──────── Exercise input

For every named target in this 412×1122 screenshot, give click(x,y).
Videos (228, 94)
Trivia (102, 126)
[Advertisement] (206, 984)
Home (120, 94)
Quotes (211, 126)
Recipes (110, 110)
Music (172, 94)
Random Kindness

────────────────

Exercise:
Nothing in the records may be left out; transcribe all of them exactly.

Result below:
For every named target in this 412×1122 screenshot, give click(x,y).
Videos (228, 94)
Trivia (102, 126)
[Advertisement] (206, 984)
Home (120, 94)
Quotes (211, 126)
Recipes (110, 110)
Music (172, 94)
Random Kindness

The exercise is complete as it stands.